Portadores de um gene de autodestruição transmissível aos seus descendentes, estes mosquitos tinham como objetivo reduzir a população local de Aedes aegypti, para frear a circulação de vírus como zika, dengue e chicungunya.

Mas pesquisadores independentes da universidades de São Paulo, a USP, e de Yale, nos Estados Unidos, afirmam que os engenheiros perderam o controle sobre a experiência.

O estudo, publicado na revista Scientific Reports, mostra que um pequeno número de insetos criados para a experiência sobreviveu à sua morte anunciada.

“Trata-se de um exemplo típico de tecnologia que funciona muito bem em laboratório, mas torna-se dificilmente controlável na natureza”; afirma a médica epidemiologista Anna-Bella Failloux, do Instituto Pasteur, ao Le Figaro.

 

“Conclusões alarmistas”

Em um comunicado, a empresa Oxitec denuncia as conclusões “alarmistas” do estudo, que ela julga “cientificamente infundadas” e diz que o experimento colocado em prática no Brasil havia sido testado por uma década, com amostras cubanas e mexicanas.

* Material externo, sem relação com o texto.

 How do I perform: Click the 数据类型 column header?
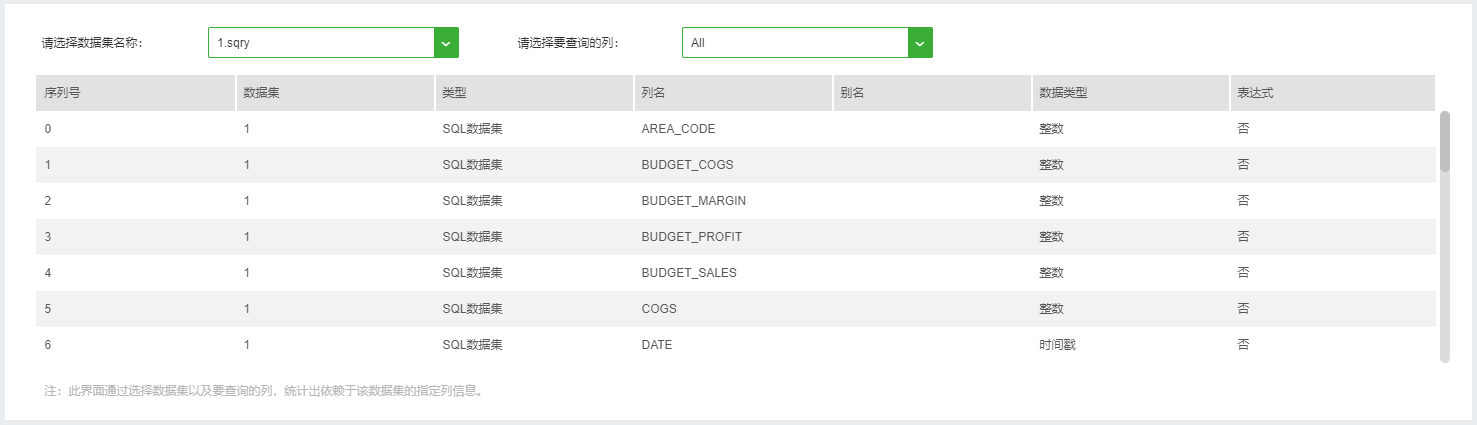pos(1064,93)
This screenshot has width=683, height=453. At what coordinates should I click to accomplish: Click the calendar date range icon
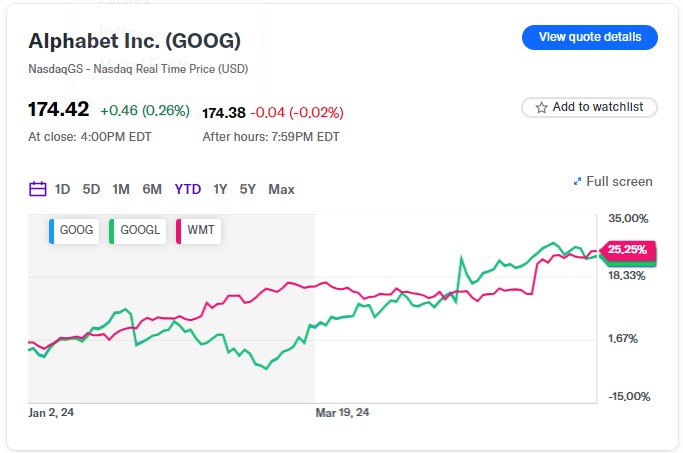[x=38, y=189]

A empresa disse também que estudos precedentes mostram que a presença dos genes diminui com o tempo.

Fato raro no mundo das publicações científicas, os editores da revista Nature disseram que irão re-examinar o artigo criticado.

A ideia de recorrer ao próprio mosquito para combater sua presença na natureza existe há pelo menos 20 anos, devido à resistência crescente aos inseticidas e à ausência de desenvolvimento de novas moléculas.

Sucesso passageiro

A Oxitec se inspirou na técnica do inseto estéril, utilizada com sucesso em outras espécies. Esta técnica consiste no lançamento em massa de machos estéreis na natureza.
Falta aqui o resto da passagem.